Er machte eine leise Bemerkung, von der sie nur das Wort »vermasselt« verstehen konnte. Es war schön zu wissen, dass er sich noch immer zu ihr hingezogen fühlte. Vielleicht würde sich eine Gelegenheit für eine kleine Tändelei bieten, wenn er Leiard akzeptiert hatte und wieder mit sich im Reinen war.

Sie lächelte. Je eher ich fortgehe, umso eher wird er seine Probleme lösen, und umso eher können wir diese Möglichkeiten erkunden. Wenn ich Zweifel an der Klugheit meines Unterfangens habe, werde ich mir diese Tatsache einfach ins Gedächtnis rufen. Immer noch lächelnd stand sie auf und kehrte in die Höhle zurück, um Vorbereitungen für den langen Prozess zu treffen, den die Veränderung ihres Alters erforderlich machte.

Imenja schenkte sich noch ein Glas Wasser ein, dann füllte sie auch Reivans Glas wieder auf.

»Nur noch ein Kandidat«, murmelte sie. »Es wird bald vorüber sein.«

Reivan nickte und versuchte, nicht allzu erleichtert zu wirken. Als sie den Raum betreten und begriffen hatte, dass sie im letzten Stadium eines so bedeutenden Ereignisses wie der Wahl der Ersten Stimme zugegen sein sollte, war ihr vor Ehrfurcht und Staunen schwindlig geworden.

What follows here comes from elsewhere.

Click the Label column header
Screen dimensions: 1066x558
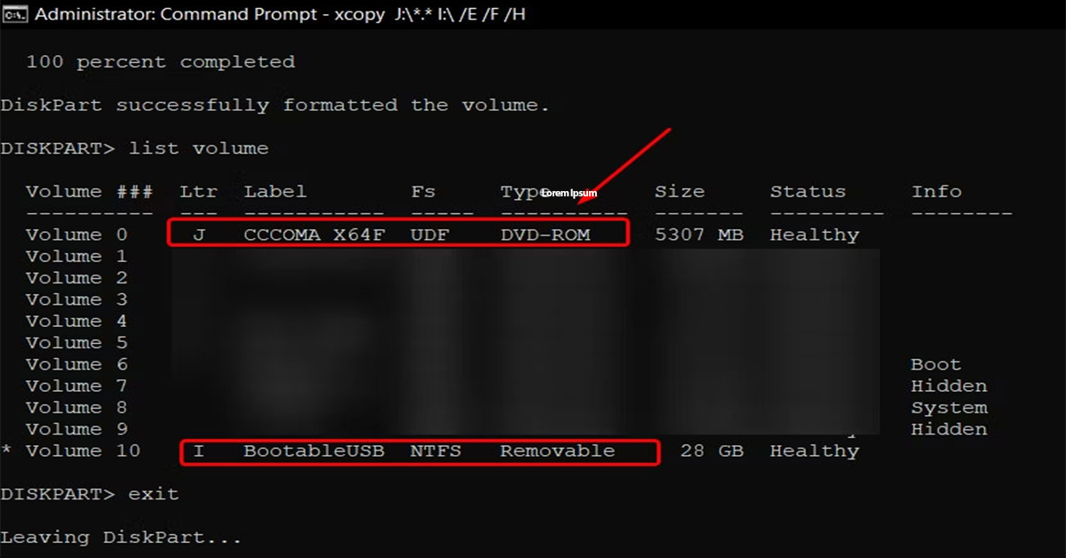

Sie hatte voller Faszination beobachtet, wie jede der Stimmen die Augen schloss, sich mit den Obersten Götterdienern in Gebieten überall in Ithania in Verbindung setzte und laut das Abstimmungsergebnis für jeden Ergebenen Götterdiener verkündete. Die Gefährten sämtlicher Stimmen hatten die Ergebnisse auf einem riesigen Bogen Pergaments festgehalten. Als Imenja Reivan bedeutet hatte, das Gleiche für sie zu tun, war sie überwältigt gewesen, und als sie nach dem Pinsel gegriffen hatte, hatten ihre Hände vor Aufregung gezittert.

Nachdem sie eine Stunde lang die monotone Aufgabe, Striche auf das Pergament zu malen, ausgeführt hatte, war Langeweile an die Stelle der Faszination getreten. Nach zwei Stunden hatte sie zu ihrem Entsetzen festgestellt, dass erst die Stimmen von einem Sechstel aller Regionen verzeichnet waren. Es würde ein langer Tag werden.

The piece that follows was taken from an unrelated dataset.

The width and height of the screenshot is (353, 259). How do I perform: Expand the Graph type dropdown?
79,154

Die Domestiken brachten eine endlose Vielzahl von Delikatessen und Getränken herbei, als wollten sie sie für die monotone Arbeit des Tages entschädigen. Alle Gespräche wurden im Flüsterton geführt, um die jeweilige Stimme, die gerade Informationen zusammentrug, nicht abzulenken.

»Das wäre alles«, sagte Vervel. »Alle Wahlberechtigten haben ihre Stimme abgegeben. Willst du die erste Zählung übernehmen, Imenja?«

Die Zweite Stimme erhob sich und ging zu dem Pergamentbogen hinüber. Sie ließ den Finger langsam über die erste Kolonne gleiten, und ihre Lippen bewegten sich, während sie die Zahlen addierte. Als sie das Ende der Kolonne erreicht hatte, griff sie nach dem Pinsel und schrieb die Summe auf, dann machte sie sich daran, die Striche in der nächsten Kolonne zusammenzuzählen.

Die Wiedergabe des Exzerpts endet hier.